Dataset entries
⟨

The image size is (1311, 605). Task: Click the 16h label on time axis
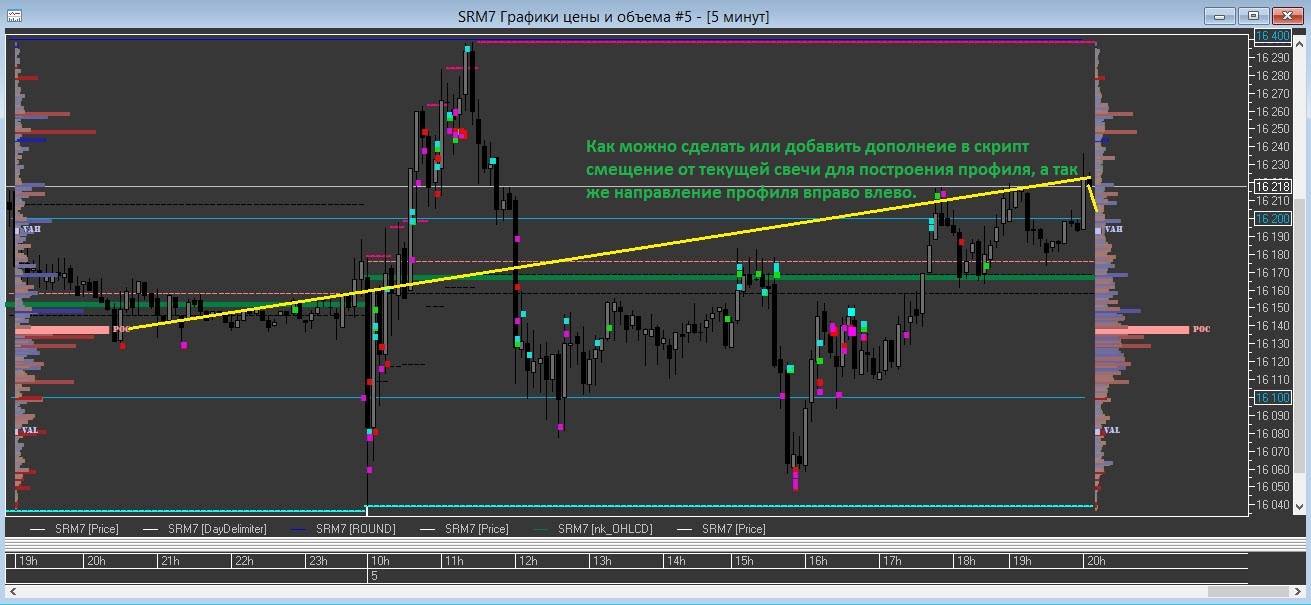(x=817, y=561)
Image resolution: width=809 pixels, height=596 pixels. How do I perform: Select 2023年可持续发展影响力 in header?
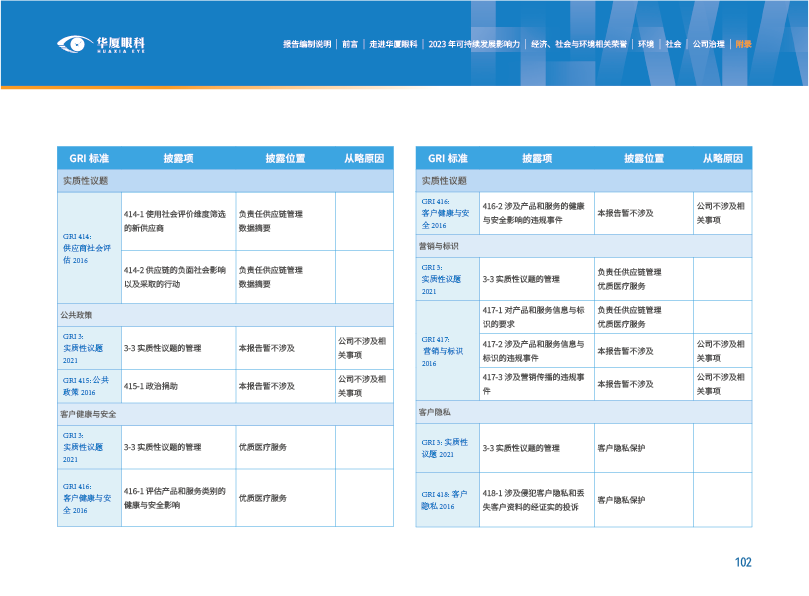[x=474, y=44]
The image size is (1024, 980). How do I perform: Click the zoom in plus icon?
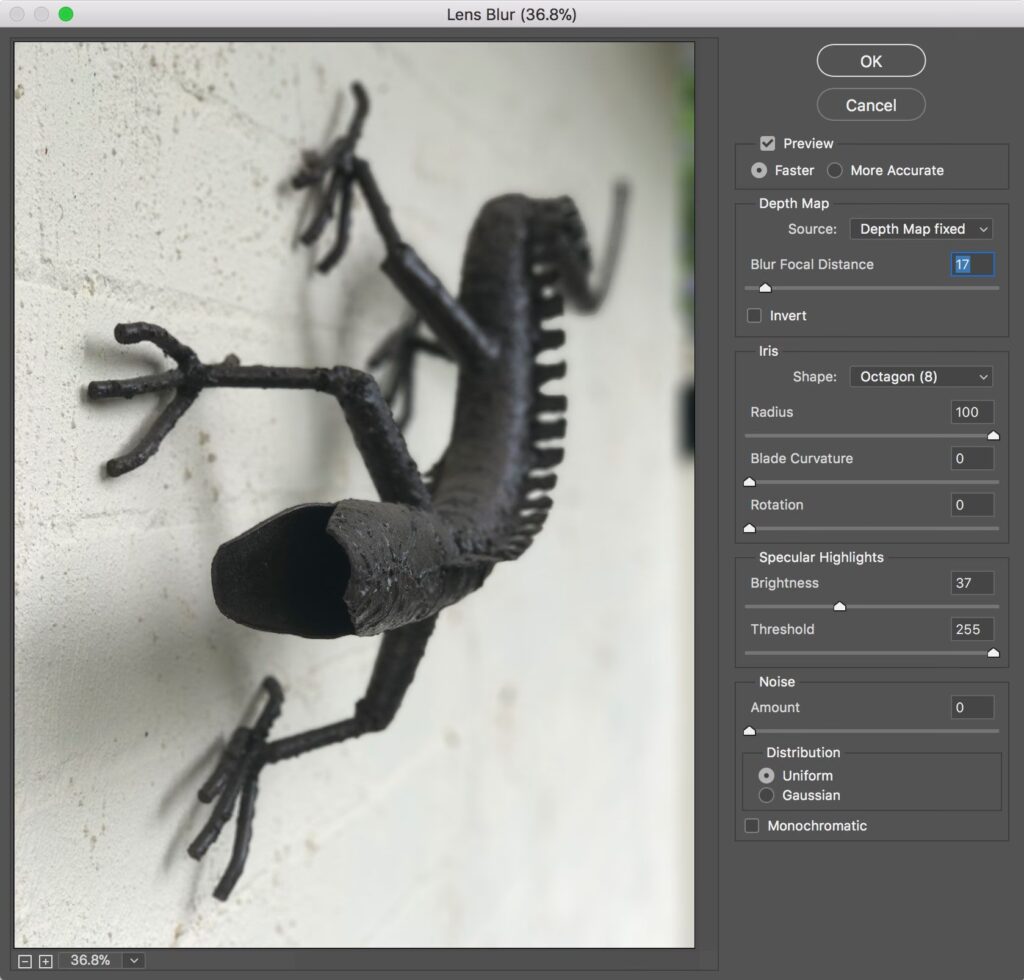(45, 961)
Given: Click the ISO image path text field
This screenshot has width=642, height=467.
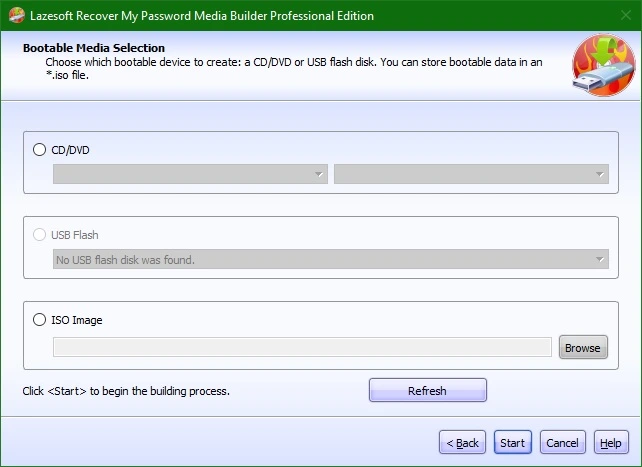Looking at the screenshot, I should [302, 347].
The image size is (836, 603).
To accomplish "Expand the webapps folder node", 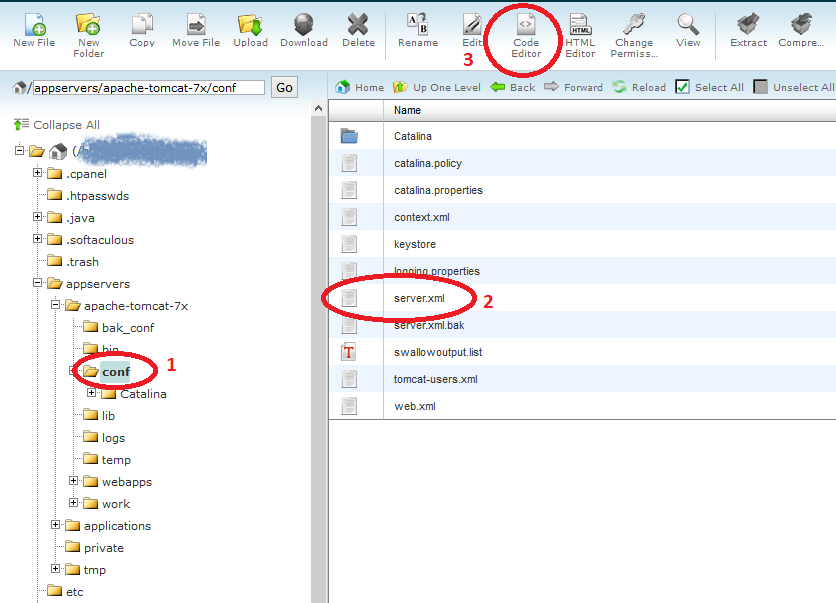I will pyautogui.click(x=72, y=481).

⟩

> **PROBLEM REQUIREMENTS**
Copy nothing but the lines above from the one with "Image resolution: width=809" to the one with "Given: Click the ISO image path text field", inclusive, word for word. Leave every picture out.

> **OUTPUT FOR THIS TASK**
Image resolution: width=809 pixels, height=596 pixels. How do I perform: Select 2023年可持续发展影响力 in header?
[x=474, y=44]
The image size is (1024, 980). How do I perform: Click the zoom in plus icon?
(45, 961)
Given: Click the ISO image path text field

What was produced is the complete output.